Sa gynéco est ma marraine.
Il y a des choses qui ne s’expliquent pas.
Printemps 81, mon grand-père filme ma mère. Et sur les bandes délavées les couleurs ont bien palis. Mais le sourire est radieux sous les cheveux roux, les branches des arbres sont évanescentes mais la joie palpable ; je suis dans son ventre, son ventre énorme qui lui cache les pieds. Aucune ombre au film.

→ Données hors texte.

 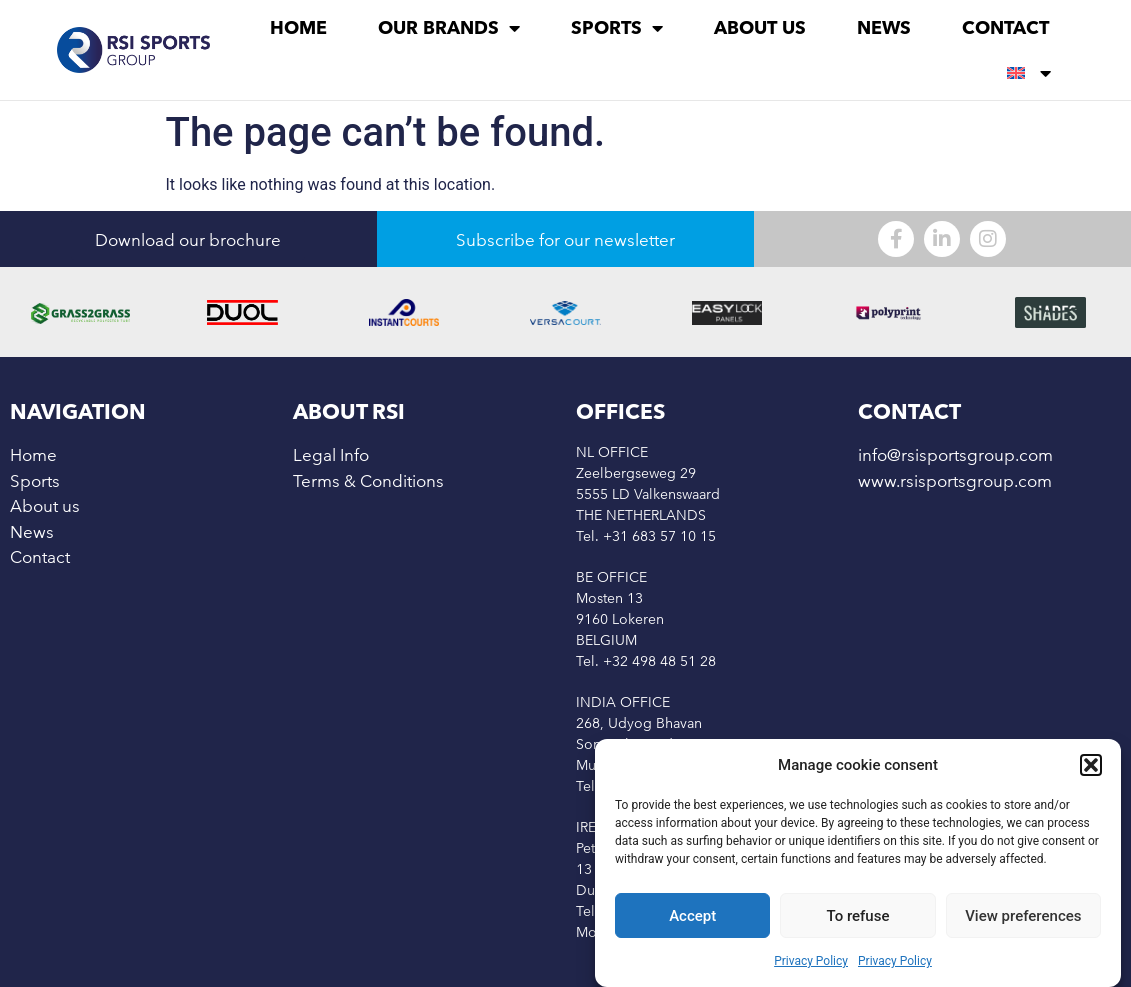 I want to click on [menuitem], so click(x=1029, y=73).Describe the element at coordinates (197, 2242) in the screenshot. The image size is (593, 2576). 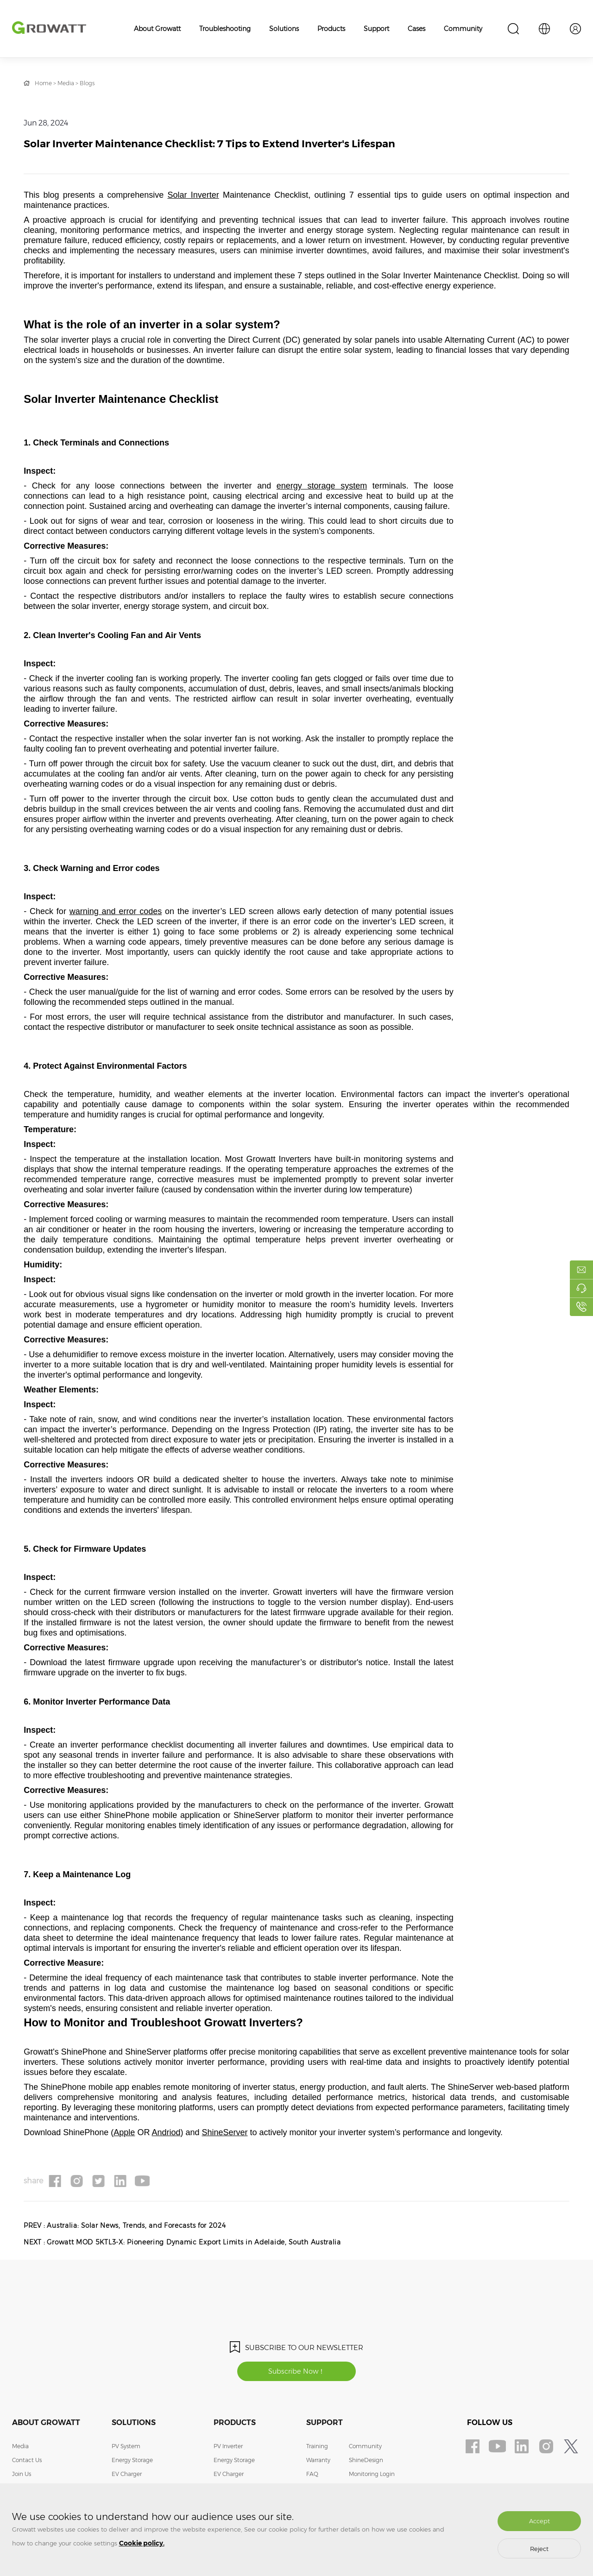
I see `Growatt MOD 5KTL3-X: Pioneering Dynamic Export Limits in Adelaide, South Australia` at that location.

Eté 08, je ne me sens pas bien, une angine à la con me fait tourner en rond. Je ressasse des pensées et reste à ruminer. La vache je suis drogué. Des heures à chatter, des heures intoxiquées à perdre mon temps, à le perdre vraiment. J’essaie de me dire que ce vide me restera : comme une force, comme un trait, comme une possibilité contre l’ennui. Et pourtant aujourd’hui je reste là sans rien faire. Ce texte pour témoigner, c’est peut-être assez.
Eté 08, je me rends Buttes Chaumont. Une évidence des jours trop cons. Une évidence de se rendre là si on considère mon avant-moi. Si ses promenades enlacées sont lovées comme j’étais bébé. Dans son ventre, ventre. Bercé, bercé.
Et soudain la pluie.
Et soudain avenue Michal, je m’aperçois qu’il est bien là, que je l’écoute comme je le sens et Elodie me chante doucement « Viens jusqu’à moi ». Mon iPod est bien ironique et le sourire attendu arrive. Là. Lentement. Sur mes lèvres, pendant longtemps.
Puisque le temps est subjectif, perdre son temps c’est p’têt’ un kif.